First Experience: Witnessing David Whyte


I’ve heard about David Whyte, the poet, and philosopher but, I’m only now ready to listen to him. Interesting when the mind is open to new insights and new teachers. Only when the student is ready, then the teacher appears.

He recently came up in my YouTube feed from “Inside the Mind of a Master Writer — David Whyte” on David Perell’s YouTube channel. I was captivated by how articulate he was, and learned so much about myself through his reflections on life and how we experience it in this brief conversation.

Below is a link to this conversation – click on the image.

YouTube player



Sweet Darkness

When your eyes are tired
the world is tired also.

When your vision has gone
no part of the world can find you.

Time to go into the dark
where the night has eyes
to recognize its own.

There you can be sure
you are not beyond love.

The dark will be your womb
tonight.

The night will give you a horizon
further than you can see.

You must learn one thing.
The world was made to be free in

Give up all the other worlds
except the one to which you belong.

Sometimes it takes darkness and the sweet
confinement of your aloneness
to learn

anything or anyone
that does not bring you alive

is too small for you.

“Sweet Darkness” by David Whyte, David Whyte



If the world comes and speaks to you in its own essence, rather than the ventriloquous voice you have pushed against onto it—and it’s true, you know, in a relationship or marriage, your partner, your loving partner: How many times are we trying to throw our voice into their bodies so they’ll say the thing we want them to say?
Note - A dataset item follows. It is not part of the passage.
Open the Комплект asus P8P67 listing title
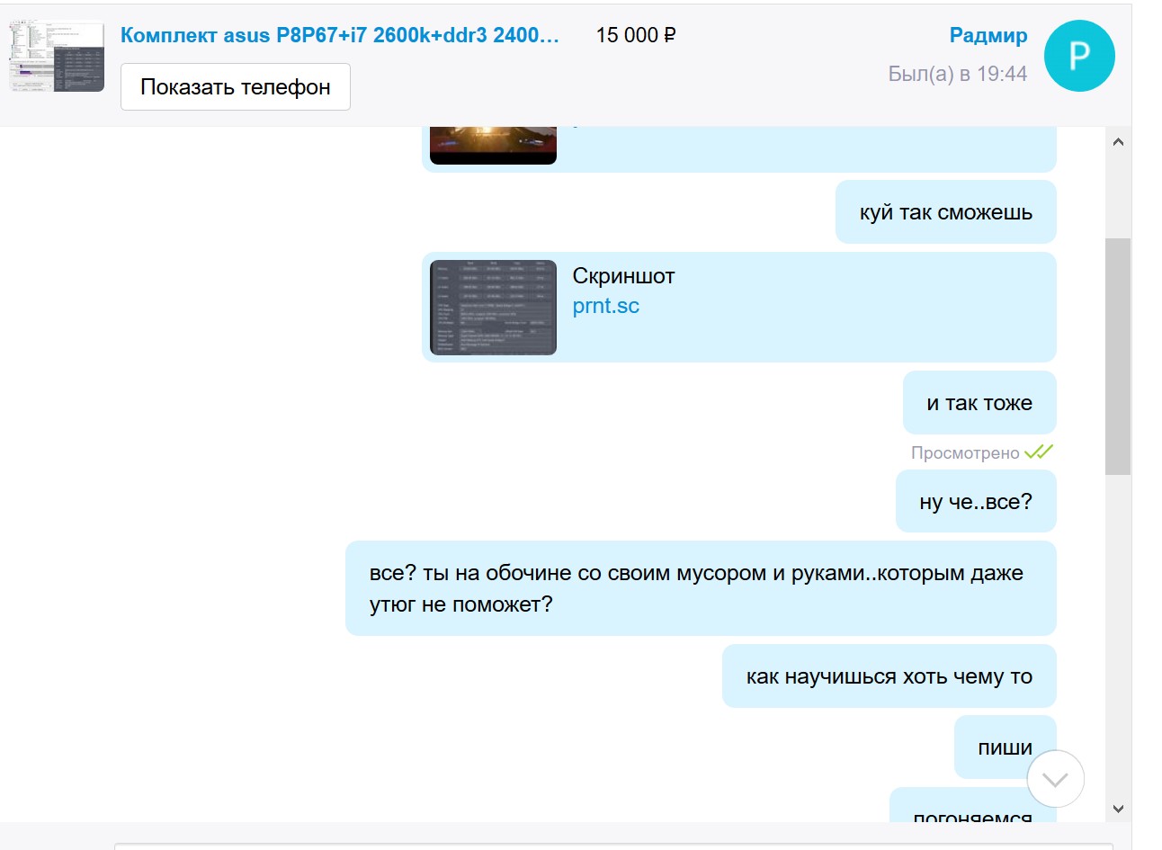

Yeah. How many times do we really listen to the essence of who we’ve got there? And we’re afraid of that essence because it’s movable; it’s always seasonable. So we’re afraid of finding that actually our partner doesn’t like us at the moment, you know, because of the way we are. And we’re afraid of that revelation. So a real attentive ear and eye is saying, “What are you seeing? What are you hearing? What are you finding here? I want to know.” And, uh, and going out to meet that. So maybe they’d find something different through that refreshing sense of new presence.